On the rare instance when an appointment was available, chief of staff Tara Pate said it didn’t pan out. Two employees were able to book shots at a Gaillard Center clinic run by Harris Teeter, but then the grocery cancelled the event.
“Last week we were talking about what a relief it was to tell everyone, ‘It’s our turn,' ” owner Michael Shemtov said. “One week later, we’ve seen people running into walls.”
A manager at Butcher & Bee told Shemtov that sign-ups were going “terribly.” A manager at The Daily told him he couldn’t find an appointment closer than Myrtle Beach.
“I spent more time (on the site) myself and kept hitting dead ends,” Shemtov said. “I felt like if people are having issues, what if we can kind of hack this?”
Concerned that employees wouldn’t feel any urgency to find the vaccine if their coworkers weren’t getting vaccinated either, Shemtov wondered if he could set up an at-work vaccination clinic. He got in touch with a customer who runs a local urgent care practice to see if he could source single-dose Johnson & Johnson vaccines for his employees.
He also asked his business neighbor, Scott Shor of Edmund’s Oast, if he’d like to partner on the project.
Shor suggested such an event should be open to the community, much as the weekly COVID-19 testing in their shared parking lot is aimed at the hospitality industry but available to anyone. But Shemtov wasn’t persuaded. He doesn’t like the idea of having to verify and enforce the state’s eligibility criteria, which doesn’t seem to him like a restaurant’s role.
Still, he’s aware of the issues associated with securing vaccinations for a select group of people.

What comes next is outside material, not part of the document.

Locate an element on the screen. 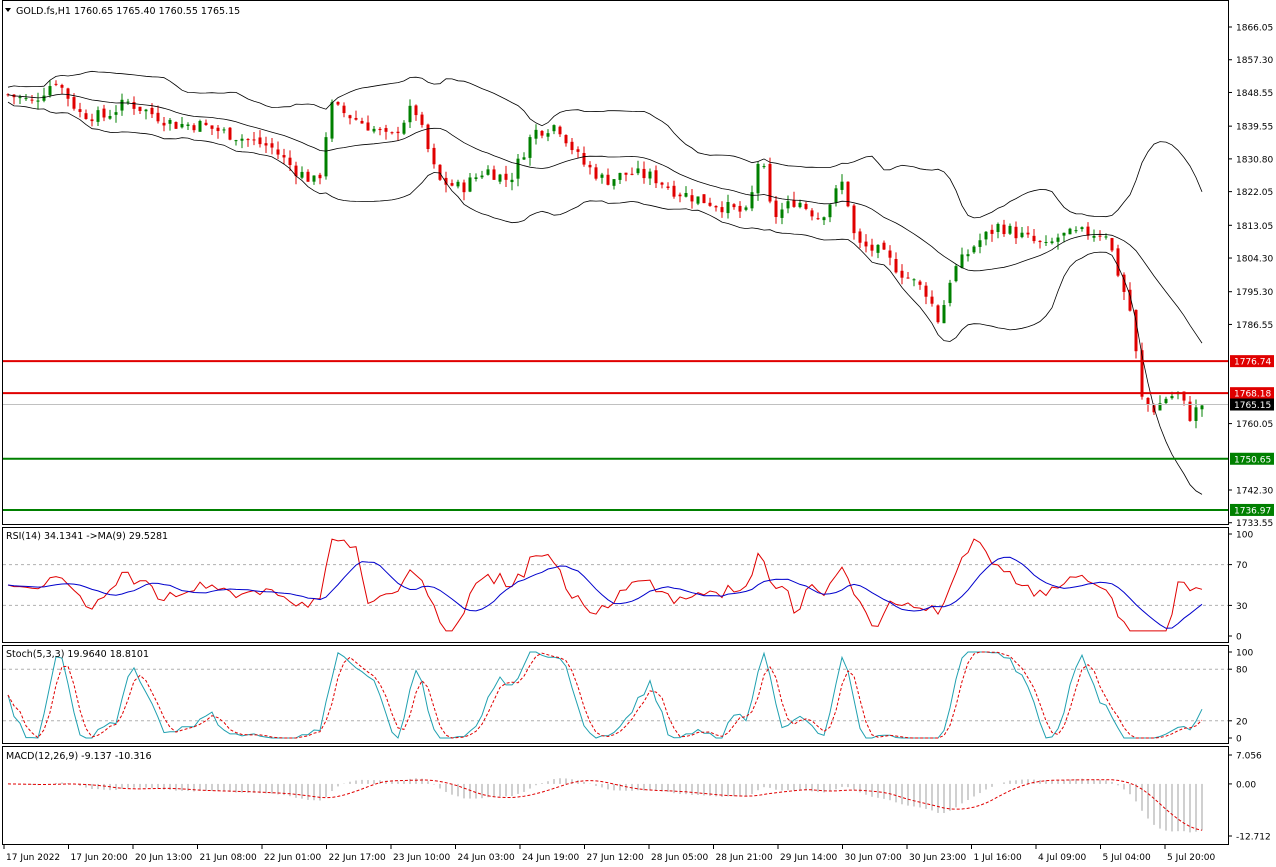  time-tick-label: 27 Jun 12:00 is located at coordinates (616, 858).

“If we can make this happen, are people going to be upset or are people going to feel better about coming to eat here?” he asked, recalling his reaction last month when a physical therapist’s office emailed him a picture showing its team members happily vaccinated.

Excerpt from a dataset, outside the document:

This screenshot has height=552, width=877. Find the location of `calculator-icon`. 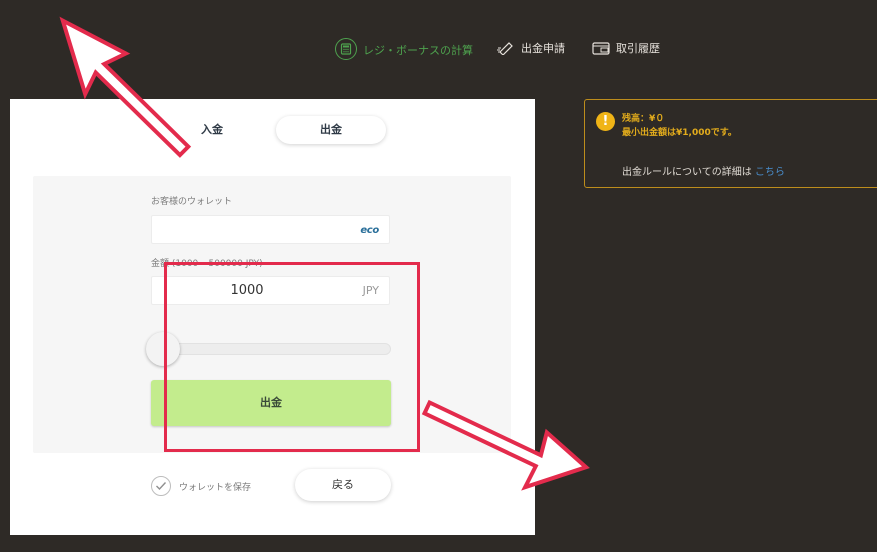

“I wrote them back and I was like, ‘Good for you, but I think this is a (thoughtless) move to throw it in our face right now,' ” he said. “This sort of reeks of privilege and access.”
In other words, Butcher & Bee may not make a big deal of it when its staff is fully vaccinated. At least at this point, Shemtov doesn’t foresee his restaurant Instagramming a picture of employees’ bandaged arms or vaccination cards. But knowing that people may not look kindly on the restaurant making special arrangements doesn’t seem like a good enough reason to put off protecting workers, Shemtov said.
“There shouldn’t be any shame,” he said.
Returning to the phrase he had planned to make his refrain last week, he added, “We’re now eligible.”
Harold's Cabin: Lights up
Since Harold’s Cabin has been closed to the public for one year, owner John Schumacher doesn’t have to help manage the details of his employees’ vaccinations. But his mother last week got her second shot — another victory for a week that brought sunshine of both the real and metaphorical kind.
For Schumacher, the latter came in the form of the Restaurant Revitalization fund, a section of the stimulus package based on the Restaurants Act. The Independent Restaurant Coalition, of which Schumacher is an active member, had lobbied hard for the act’s passage.
“The road remains long, and there is still plenty left to do before assistance can be accessed, but the feeling of camaraderie and gratitude is running deep,” he said.
Perhaps more notably, at least from the perspective of the restaurant’s Westside neighborhood, is the lights were back on at Harold’s Cabin for a short while recently. The restaurant remains closed, but a television production crew borrowed it for a shoot.
"The feeling of having a dozen like-minded folks in the Cabin was special," Schumacher said. "Undoubtedly, the most number of people occupying the building in a year: The warmth of the lights and smiles was something I will remember for quite some time."
To Schumacher, the scene was surreal.
To Harold’s Cabin’s patrons, it may have looked like practice.